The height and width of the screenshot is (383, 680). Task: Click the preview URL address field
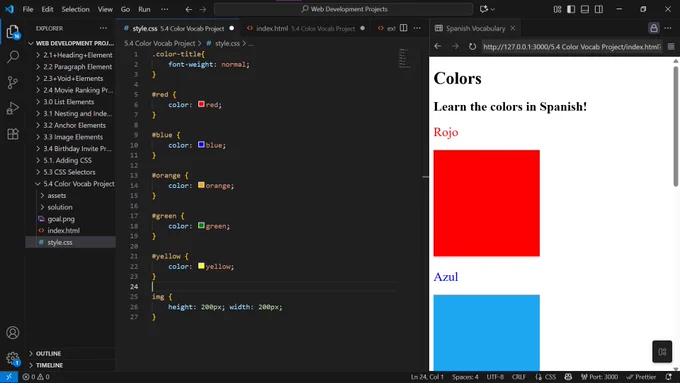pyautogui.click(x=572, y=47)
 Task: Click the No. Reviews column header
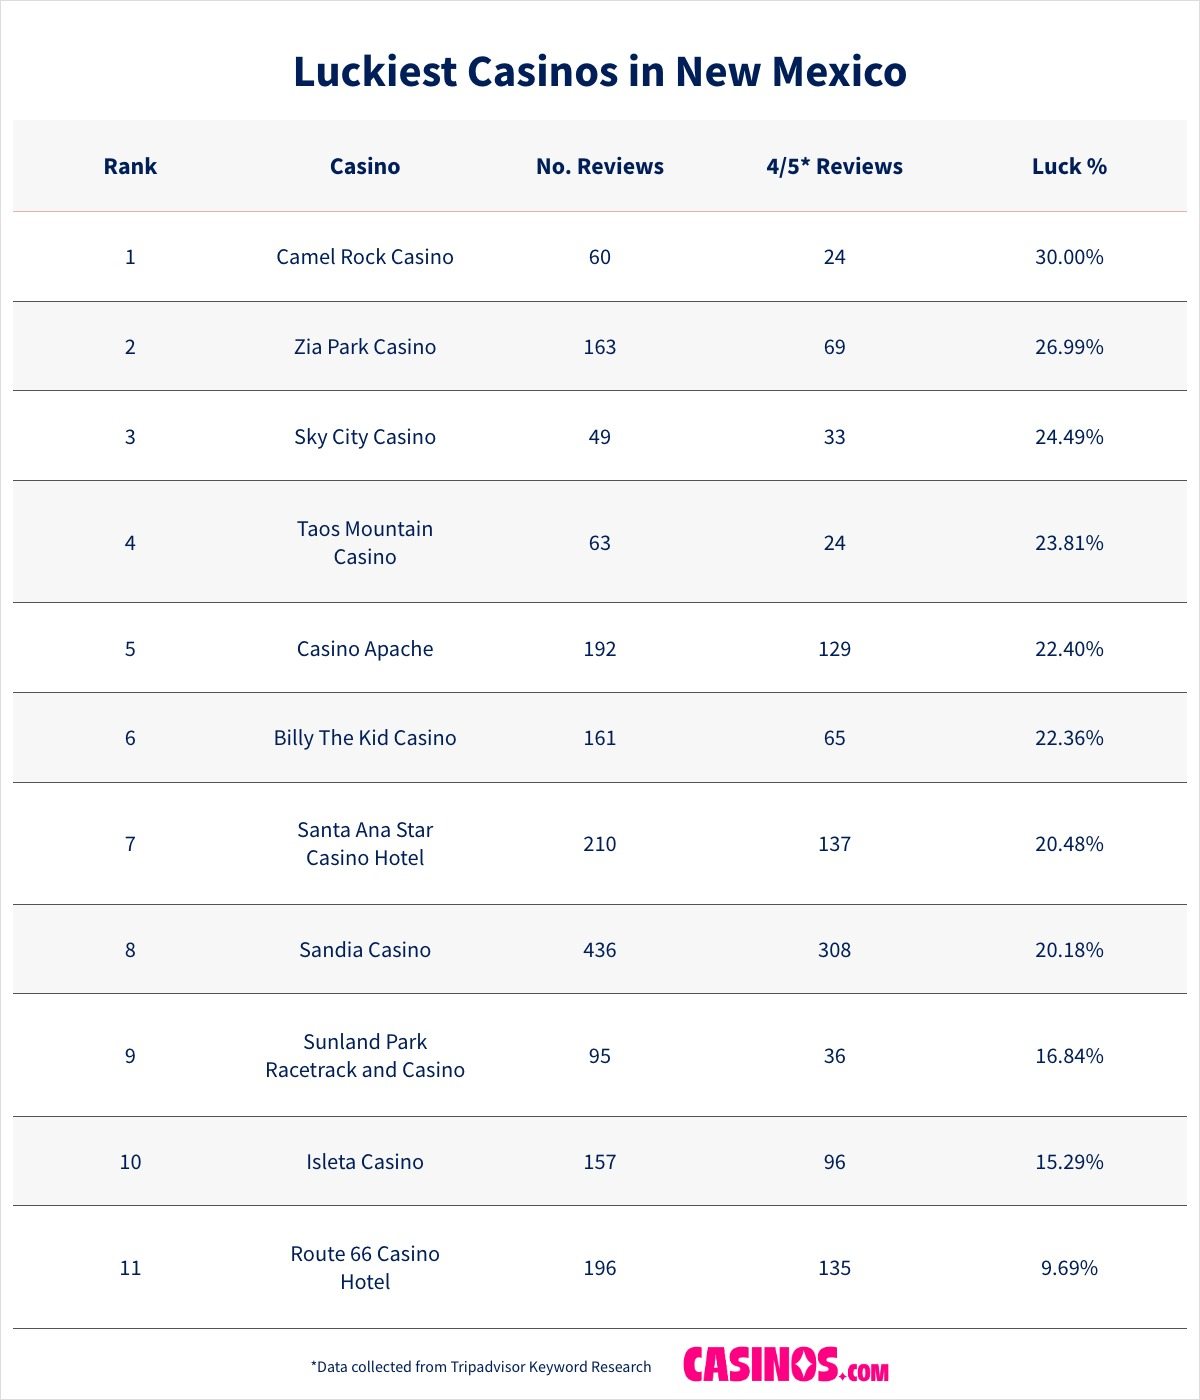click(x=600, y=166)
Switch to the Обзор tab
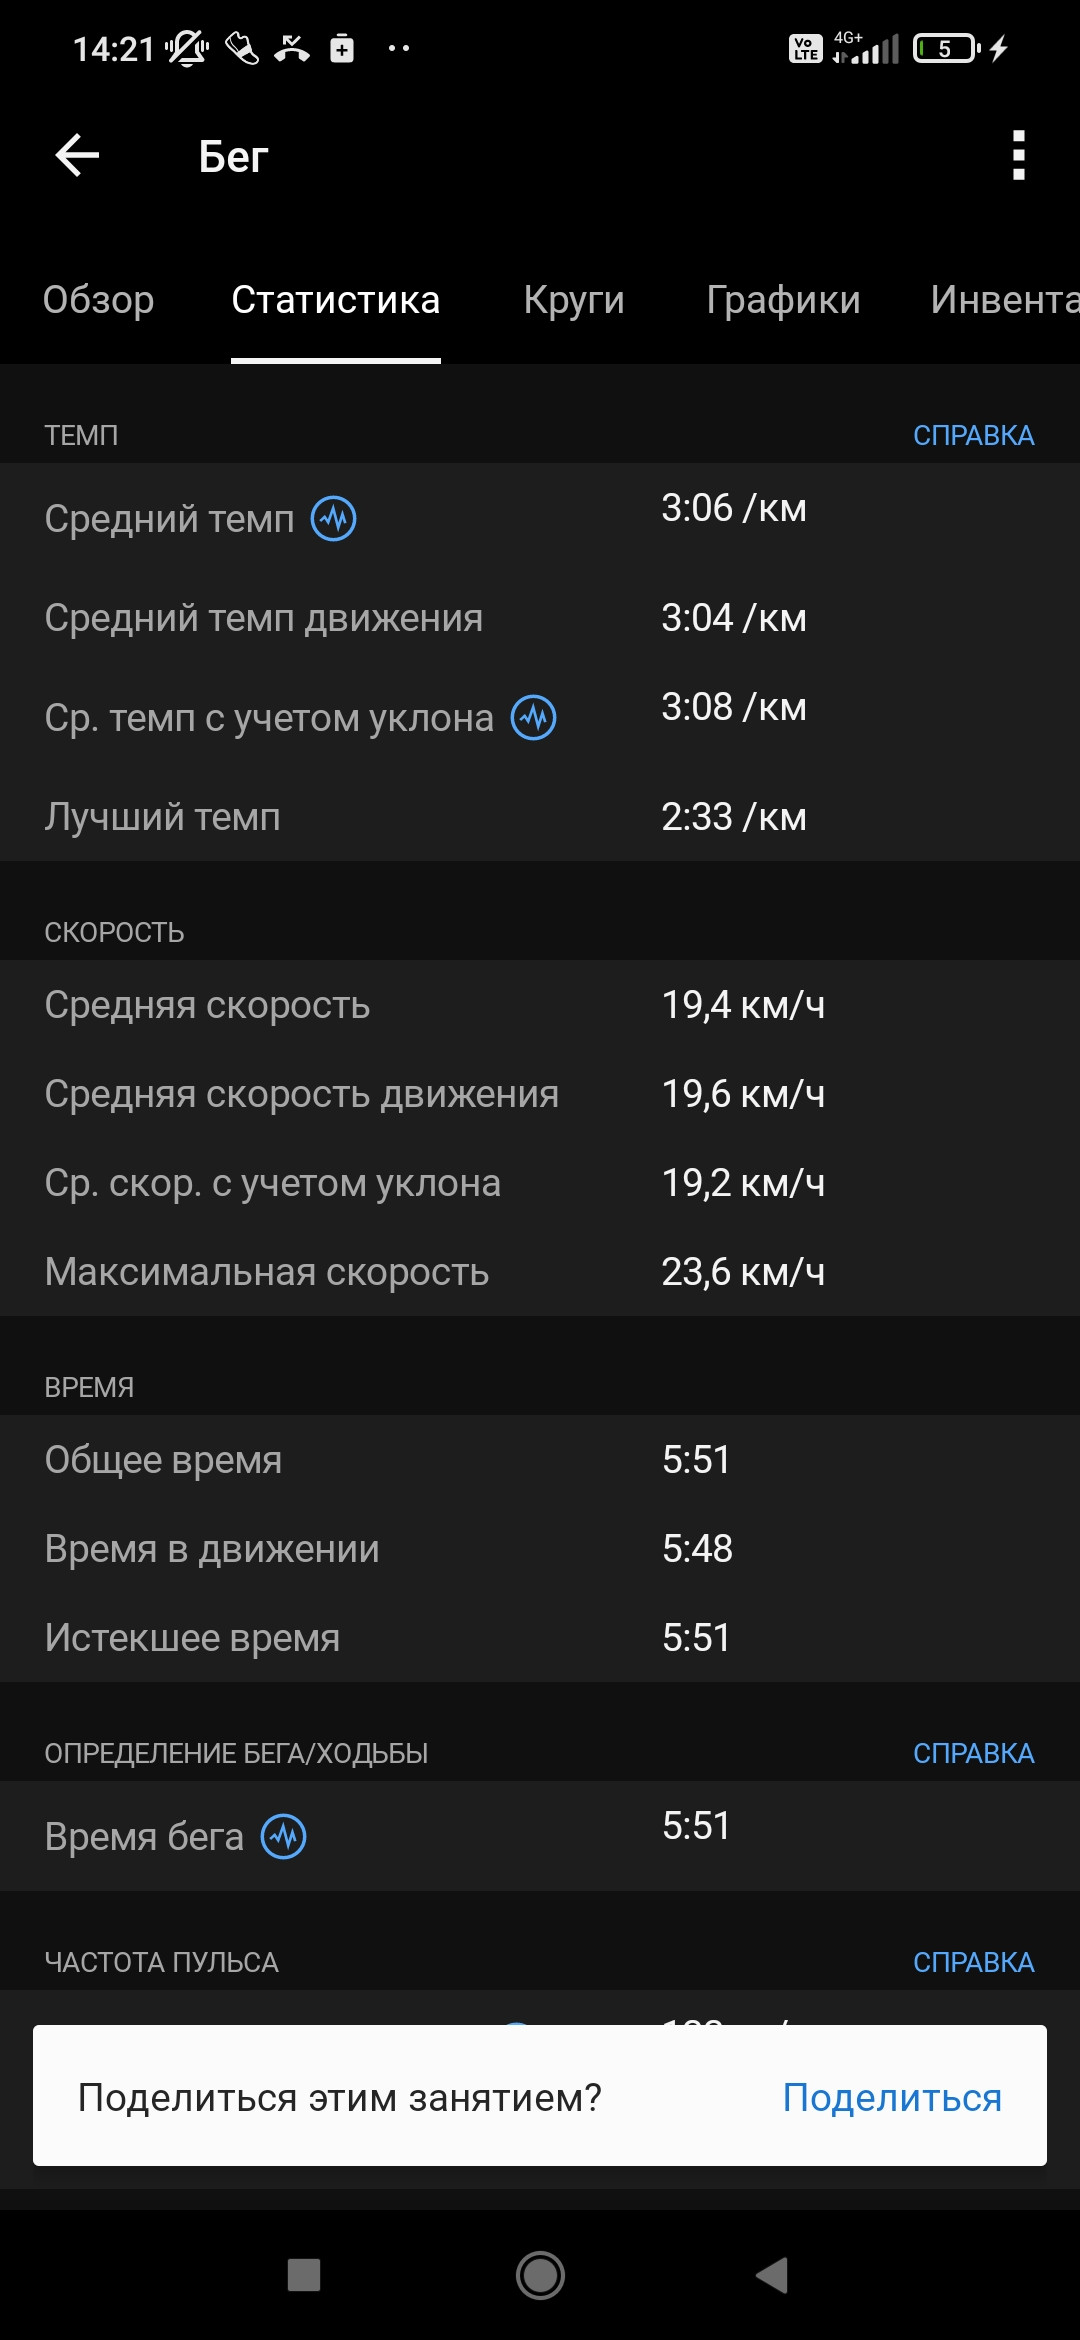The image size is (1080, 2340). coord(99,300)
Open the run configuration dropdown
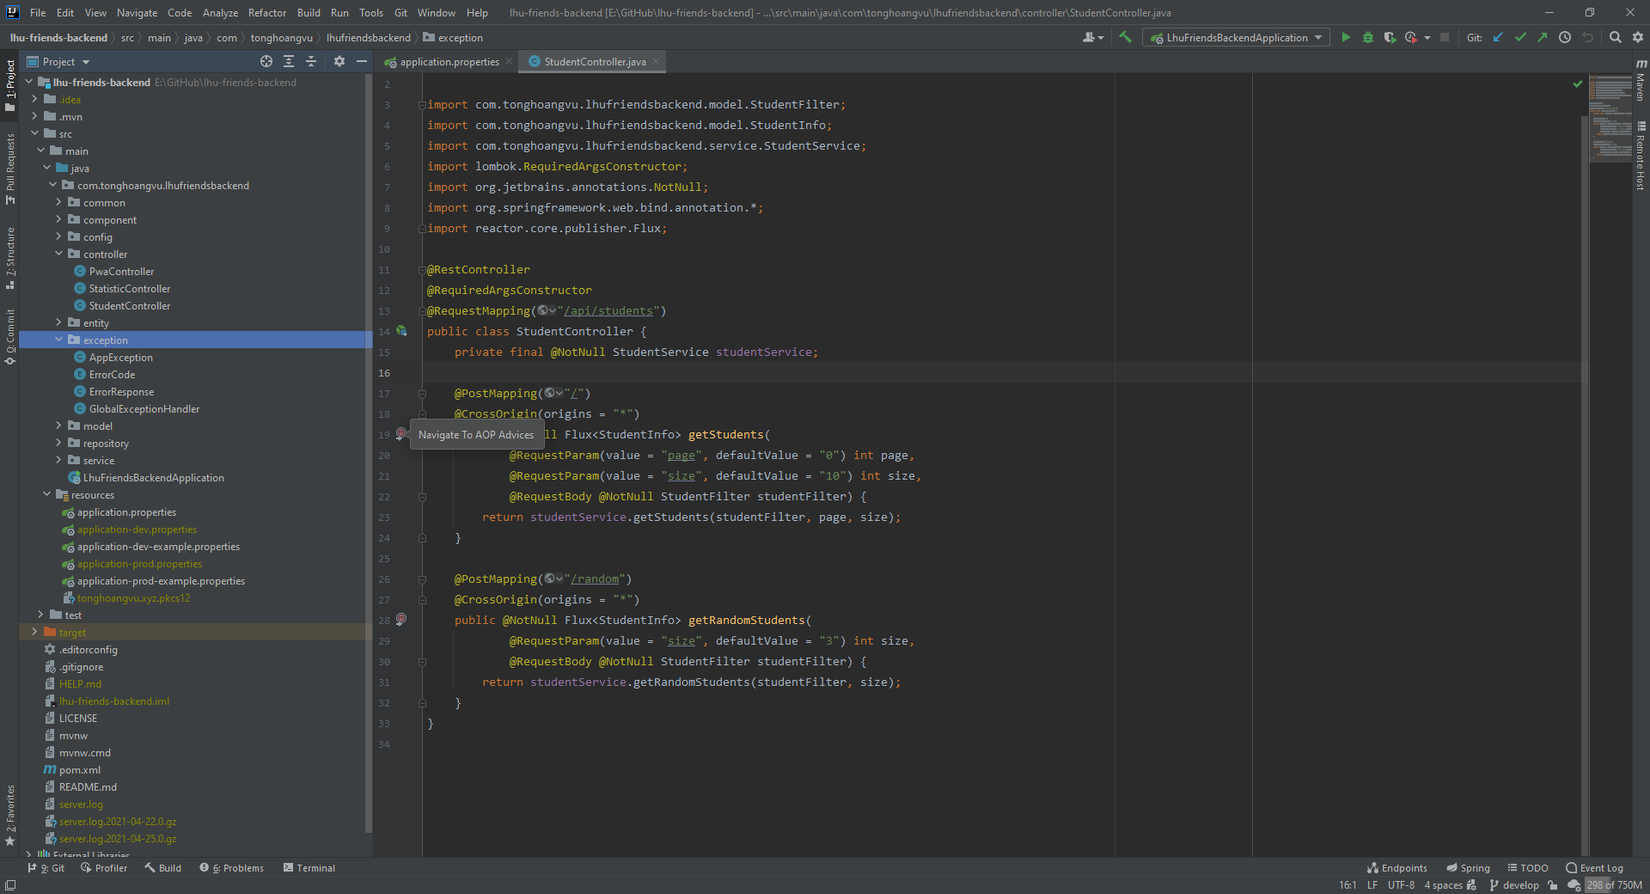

___

#### About this exercise:
Print every record exactly without the images.

#### Your solution:
The height and width of the screenshot is (383, 680). Task: Click the preview URL address field
pyautogui.click(x=572, y=47)
 Task: Click the No. Reviews column header
click(x=600, y=166)
Switch to the Обзор tab
The image size is (1080, 2340). coord(99,300)
Open the run configuration dropdown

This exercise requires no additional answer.